You can decompose a larger division into several pieces, which are divided into fewer bits. As another poster has already been mentioned, the algorithm can be found in Knuth's TAOCP.

However, no need to buy a book!

The hackers delight website has code that implements the algorithm in C. It is written for 64-bit unsigned sections using only 32-bit arithmetic, so you cannot directly cut the code. To get from 64 to 128 bits, you need to expand all types, masks and constants by two, for example. short becomes int, a 0xffff becomes 0xffffffffll ect.

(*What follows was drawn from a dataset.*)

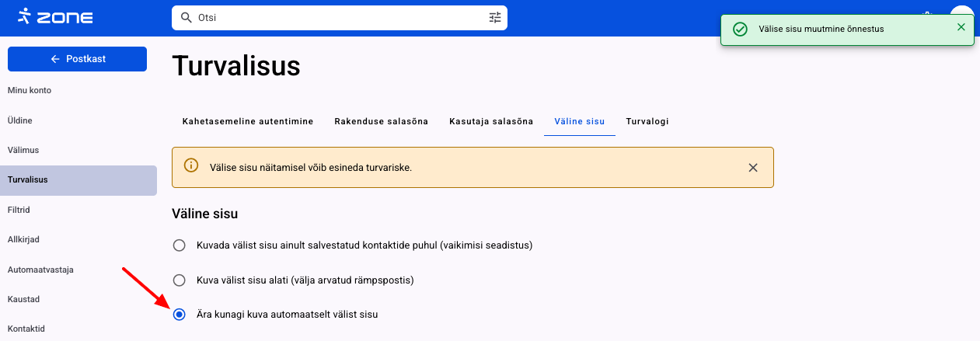
Task: Click the Väline sisu tab
Action: 580,121
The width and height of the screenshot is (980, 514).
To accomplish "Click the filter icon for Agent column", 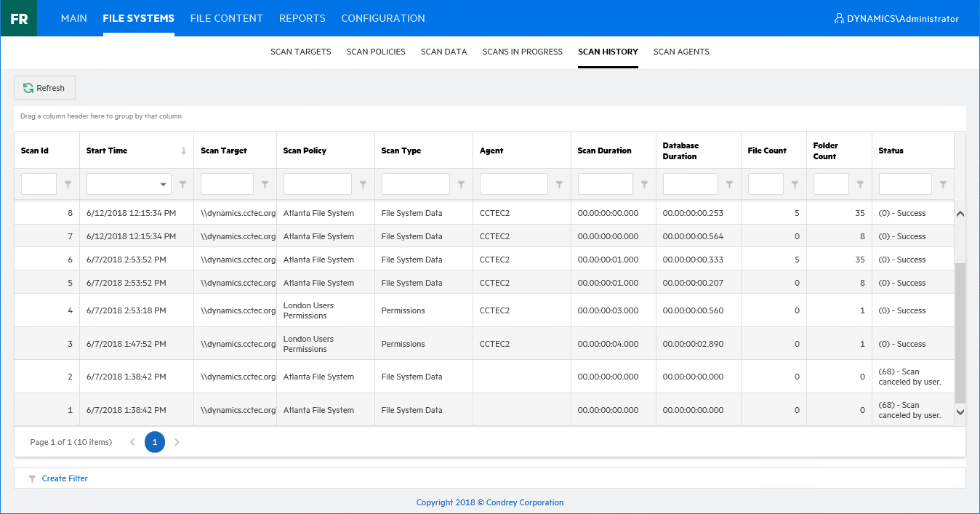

After this simple easy change, you can do 128-bit divisions.

The code is here: http://www.hackersdelight.org/HDcode/divlu.c (it can get much worse in the web browser due to the end of the line. Code and open it with notepad or so).

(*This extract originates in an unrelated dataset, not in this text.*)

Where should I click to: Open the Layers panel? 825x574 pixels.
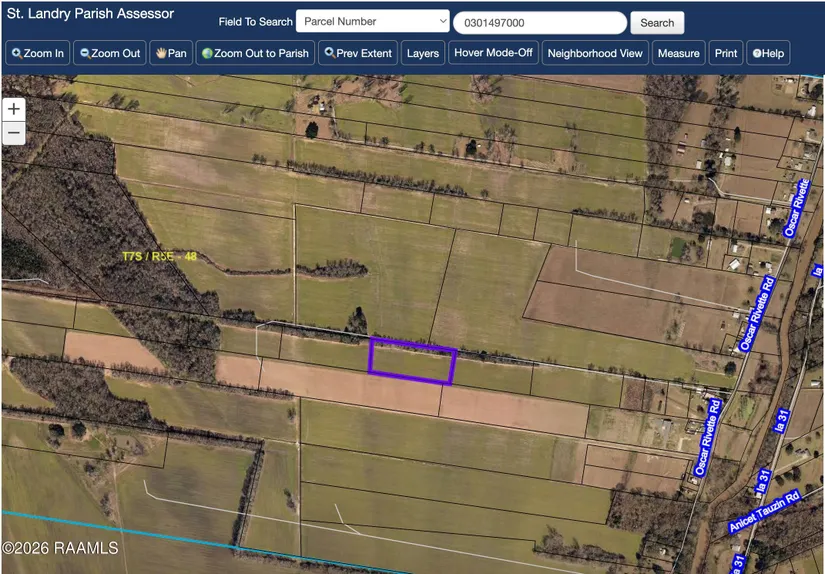click(x=422, y=53)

Since your largest values ​​only require 96 bits, one of the 64-bit divs will always return zero, so you can even simplify the code a bit.

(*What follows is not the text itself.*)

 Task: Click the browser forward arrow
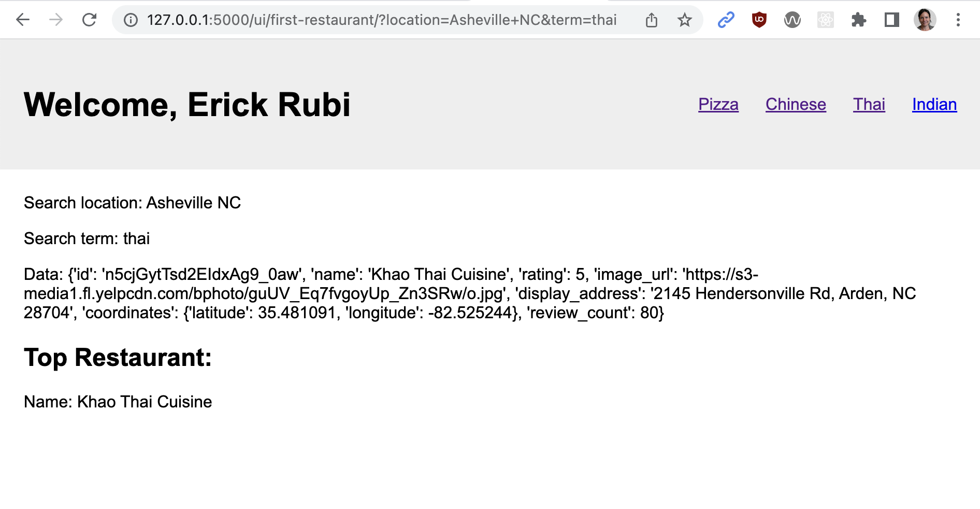coord(56,20)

Oh - and before I forget this: The code only works with unsigned values. To convert from signed to unsigned separation, you can do something like this (pseudo-code style):

 fixpoint Divide (fixpoint a, fixpoint b) { // check if the integers are of different sign: fixpoint sign_difference = a ^ b; // do unsigned division: fixpoint x = unsigned_divide (abs(a), abs(b)); // if the signs have been different: negate the result. if (sign_difference < 0) { x = -x; } return x; }

The site itself deserves attention: http://www.hackersdelight.org/

Hope this helps.

Btw is a good task you are working on. Do you mind telling us what you need for a fixed-point library?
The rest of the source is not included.